Securité Privée. Voir le replay webinar. Sécurité Privée : face au défi du COVID 19, transformer les contraintes en opportunités


Pour nos intervenants, le constat est simple. Les autorités publiques ne semblent pas avoir pris conscience de l’implication des acteurs de la sécurité privée dans la gestion de la crise de la COVID-19. Pourtant les opérateurs ont su faire preuve de la responsabilité que la situation exigeait et il faut rendre hommage femmes et des hommes du métier dont l’engagement a été sans faille malgré des conditions de mission difficiles.




 

Dans le même temps, des activités spécifiques se retrouvent dans des situations économiques dramatiques.

Les sociétés de sécurité événementielle et de sûreté aéroportuaires doivent ainsi faire face à des perspectives très incertaines alors qu’elles n’ont été intégrées à aucun des plans sectoriels de sauvegarde annoncés par le gouvernement.

L’absence de reconnaissance de l’Etat interroge profondément le secteur de la sécurité privée dans la perspective du développement du continuum de sécurité, que pourtant l’ensemble des parties appellent de ses vœux, mais qui demande le respect des partenaires et une relation rééquilibrée à la hauteur des enjeux.


La sécurité privée souffre d’un déficit de notoriété.

Cependant, cette situation ne doit pas masquer des constats déjà récurrents.

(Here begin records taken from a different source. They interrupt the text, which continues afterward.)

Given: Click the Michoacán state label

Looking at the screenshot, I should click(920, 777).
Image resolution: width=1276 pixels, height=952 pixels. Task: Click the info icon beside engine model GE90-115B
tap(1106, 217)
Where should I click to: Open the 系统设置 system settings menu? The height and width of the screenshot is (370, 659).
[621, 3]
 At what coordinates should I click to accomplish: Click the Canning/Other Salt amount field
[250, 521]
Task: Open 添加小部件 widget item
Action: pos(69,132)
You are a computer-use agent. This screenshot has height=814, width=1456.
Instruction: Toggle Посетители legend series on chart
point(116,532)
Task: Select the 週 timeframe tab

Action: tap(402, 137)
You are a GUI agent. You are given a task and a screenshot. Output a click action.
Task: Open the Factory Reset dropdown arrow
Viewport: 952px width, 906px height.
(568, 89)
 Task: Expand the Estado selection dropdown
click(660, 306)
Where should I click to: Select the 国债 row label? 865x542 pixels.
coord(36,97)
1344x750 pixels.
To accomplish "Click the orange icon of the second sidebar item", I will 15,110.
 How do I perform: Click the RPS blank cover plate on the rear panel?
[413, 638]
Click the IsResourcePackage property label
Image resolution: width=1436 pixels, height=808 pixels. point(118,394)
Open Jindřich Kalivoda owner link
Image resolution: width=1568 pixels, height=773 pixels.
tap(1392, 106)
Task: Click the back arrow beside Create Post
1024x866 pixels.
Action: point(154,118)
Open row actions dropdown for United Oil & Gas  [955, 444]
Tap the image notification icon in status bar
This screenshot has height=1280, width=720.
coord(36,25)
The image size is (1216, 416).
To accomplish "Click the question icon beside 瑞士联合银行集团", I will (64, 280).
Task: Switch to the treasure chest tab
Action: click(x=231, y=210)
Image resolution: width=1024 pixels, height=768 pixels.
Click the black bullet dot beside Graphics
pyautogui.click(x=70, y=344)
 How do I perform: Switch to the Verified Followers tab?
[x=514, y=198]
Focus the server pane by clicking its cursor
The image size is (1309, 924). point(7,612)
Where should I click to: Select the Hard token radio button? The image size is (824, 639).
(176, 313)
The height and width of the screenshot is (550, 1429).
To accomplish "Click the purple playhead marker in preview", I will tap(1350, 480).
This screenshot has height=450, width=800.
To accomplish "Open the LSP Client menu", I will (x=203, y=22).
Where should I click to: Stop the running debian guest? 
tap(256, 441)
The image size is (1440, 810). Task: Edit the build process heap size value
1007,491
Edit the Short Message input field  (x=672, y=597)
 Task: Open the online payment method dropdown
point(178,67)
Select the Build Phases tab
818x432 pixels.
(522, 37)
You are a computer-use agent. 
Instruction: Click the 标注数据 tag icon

Si familière du grand public qu’elle passe inaperçue, la sécurité privée souffre d’un déficit de notoriété. Du point de vue économique, l’hyper compétition pèse sur les prix et donc sur la capacité d’investissement. En terme commercial, le déséquilibre du rapport de force avec les donneurs d’ordre constitue un obstacle majeur à la pérennisation de l’activité.

Toutefois, nos grands témoins s’accordent sur le fait que l’effet accélérateur de la crise ouvre aujourd’hui des opportunités de redéfinir les équilibres existants. Ces nouveaux équilibres, que la sécurité privée devra elle-même initier, ont pour objectif de :
  • Construire, avec les clients et non contre eux, des solutions nouvelles compatibles avec les contraintes budgétaires qui vont se renforcer.
  • Penser l’acte d’achat non plus comme créateur de coûts mais comme générateurs de valeur afin de ne plus laisser le coût comme seul critère de choix.
  • Proposer une culture nouvelle fondée sur la durée et intégrant des solutions intégrant à la fois de l’intelligence, de la technologie et des ressources visant à l’efficacité sur ce qui est essentiel.
  • Organiser une véritable filière métier rassemblant les dix-huit activités du secteur (6 conventions collectives) afin de créer un statut, des perspectives d’emploi, de carrière et une politique de compétence au travers d’une véritable stratégie sociale.
  • Œuvrer activement à l’élaboration d’une stratégie nationale de sécurité intérieure où la sécurité privée aura toute sa place comme instrument complémentaire, et non concurrent, des forces publiques.

jours d’après, jours nouveaux ? Une épreuve de vérité en tout cas.

La réussite d’une telle évolution passe nécessairement par le rassemblement et l’union de l’ensemble de la filière afin de proposer une pensée et une vision globale, s’appuyer sur une représentation significative et ainsi ouvrir un dialogue responsable avec son écosystème :
  • Intéresser le grand public à qui il faut démontrer l’importance de la mission,
  • Impliquer les clients qui constituent le marché sans lequel il n’y pas d’économie.
  • Dialoguer avec l’Etat dont il ne faut pas tout attendre et qui doit rester dans son rôle de contrôle et de régulation.
Les enjeux sont importants et la difficulté non négligeable, mais la sécurité privée détient tous les atouts de sa réussite s’elle ne commet pas l’erreur d’agir en ordre dispersé. C’est par un engagement collectif et uni qu’elle pourra se positionner comme un acteur libre et responsable, capable de développer son économie.
 
Alors, pour la sécurité privée, jours d’après, jours nouveaux ? Une épreuve de vérité en tout cas.